The daemon binds an Axum HTTP server on --api-addr (default 0.0.0.0:9090). It serves both REST and Prometheus endpoints, plus OTLP/gRPC and OTLP/HTTP when the feature is enabled. With the optional daemon-tls build feature and --tls-cert/--tls-key, the same listener terminates HTTPS for every protocol on one socket (ALPN negotiates h2 and http/1.1). When daemon-tls is built in, the daemon refuses to start on a non-loopback --api-addr without TLS or --allow-plaintext; loopback always allows plaintext for local development. See the TLS reference for the flag table and hot-reload semantics. The full HTTP reference is in HTTP API. Key endpoints:

Path	Method	Purpose
`/healthz`	GET	Liveness probe. Always 200 once the listener is up.
`/readyz`	GET	Readiness probe. 200 once rules are loaded, 503 otherwise.
`/metrics`	GET	Prometheus text format, 27 metrics.
`/api/v1/status`	GET	Counters, state-entry counts, uptime.
`/api/v1/rules`	GET	Rule counts and rules-directory path.
`/api/v1/reload`	POST	Trigger an immediate rules reload.
`/api/v1/events`	POST	Ingest events (only when `--input http`). NDJSON body.
`/api/v1/sources`	GET	Status of dynamic pipeline sources.
`/api/v1/sources/resolve`	POST	Force re-resolution of all (or some) dynamic sources.
`/v1/logs`	POST	OTLP log ingestion (`application/x-protobuf` or `application/json`).

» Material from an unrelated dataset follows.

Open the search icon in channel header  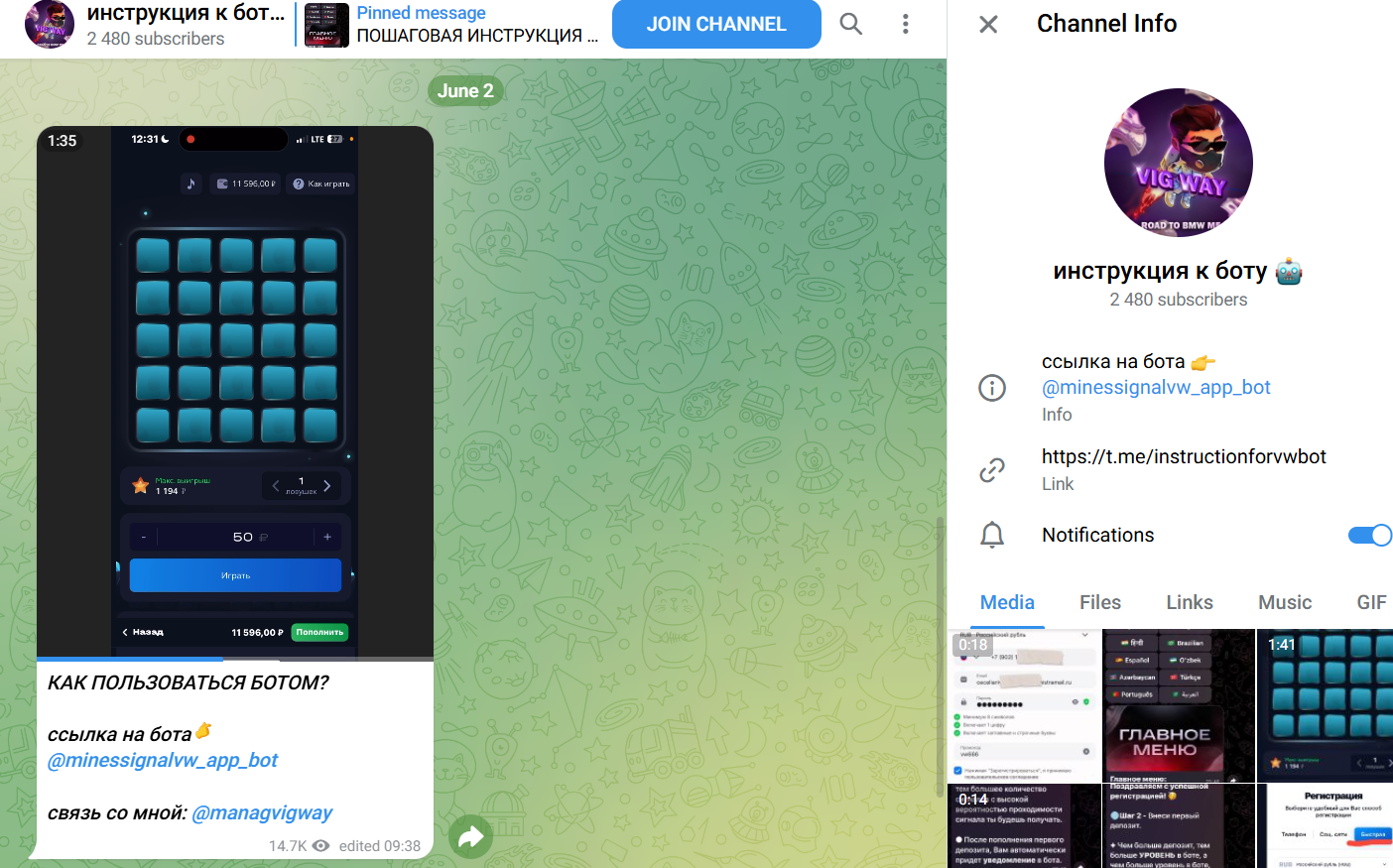pyautogui.click(x=850, y=24)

Wire /readyz to your orchestrator's startup probe and /healthz to the liveness probe. Scrape /metrics at 15-30 s intervals.

Logging🔗

Stderr carries structured JSON logs through tracing-subscriber. Verbosity is controlled with RUST_LOG (default info):

RUST_LOG=info,tower_http=debug rsigma engine daemon -r rules/

Useful filter targets and the spans they enable are documented in the observability guide, including:

tower_http=debug for per-request HTTP access logs.
rsigma=debug for batch processing spans (batch_size, matches, elapsed_ms).
rsigma_runtime::sources=debug for dynamic pipeline source resolution.
rsigma_eval=debug for correlation engine internals (chain depth, hard-cap eviction).

Graceful shutdown🔗

SIGINT (Ctrl+C) and SIGTERM both trigger the same shutdown path:

Stop accepting new events.
Drain in-flight events from the input channel into the engine and through to the sinks, up to --drain-timeout seconds.
Persist the final correlation snapshot to SQLite if --state-db is configured.
Close NATS connections, flush sinks, exit 0.

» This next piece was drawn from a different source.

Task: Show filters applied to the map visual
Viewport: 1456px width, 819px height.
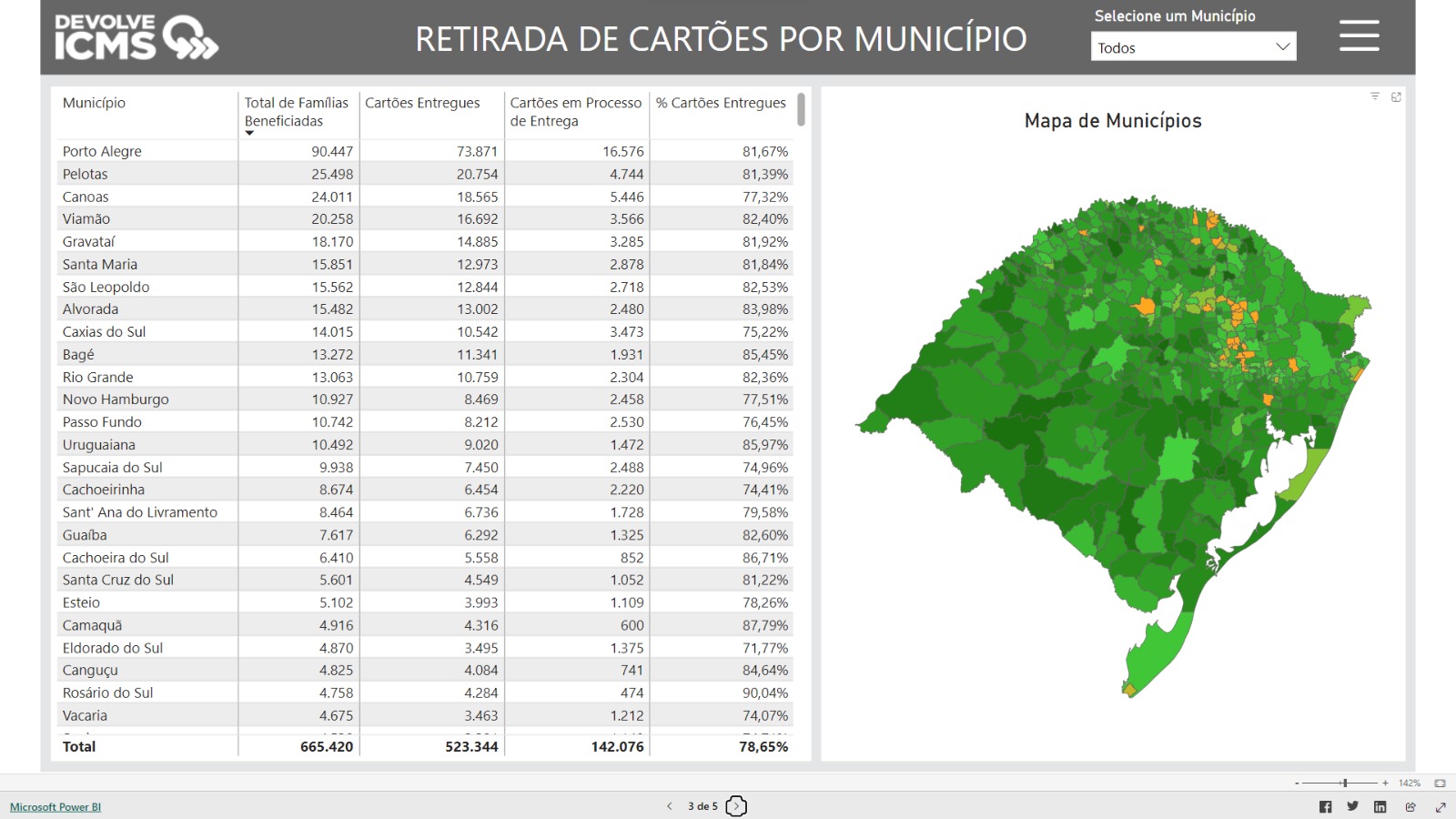Action: click(x=1375, y=96)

If the drain timeout expires before the queue empties, the daemon force-exits with a Drain timeout reached, exiting log line. In-flight events that did not reach a sink are routed to the DLQ when --dlq is set, or lost otherwise.

Production checklist🔗

Item	Why
`--rules` points to a versioned directory under config management.	Hot-reload should be a deliberate operation, not an accident.
`--pipeline` references either a builtin (`ecs_windows`, `sysmon`) or a versioned file in the same directory.	Same.
`--state-db` is set and points to durable storage.	Correlation state survives restarts.
`--dlq` is configured.	Parse errors and sink failures land somewhere you can audit.
`--api-addr` is bound to an internal interface, behind a TLS-terminating proxy, or paired with `--tls-cert`/`--tls-key` (and `--tls-client-ca` for agent pinning).	The management API has no bearer-token auth; rely on mTLS or network isolation, never expose plaintext to the public internet.
The container runs read-only with capabilities dropped.	See the Docker guide.
Prometheus scrapes `/metrics`.	Detect back-pressure, parse errors, DLQ events.
`/readyz` is wired to the orchestrator's startup probe.	Avoid sending traffic to a daemon that has not loaded rules yet.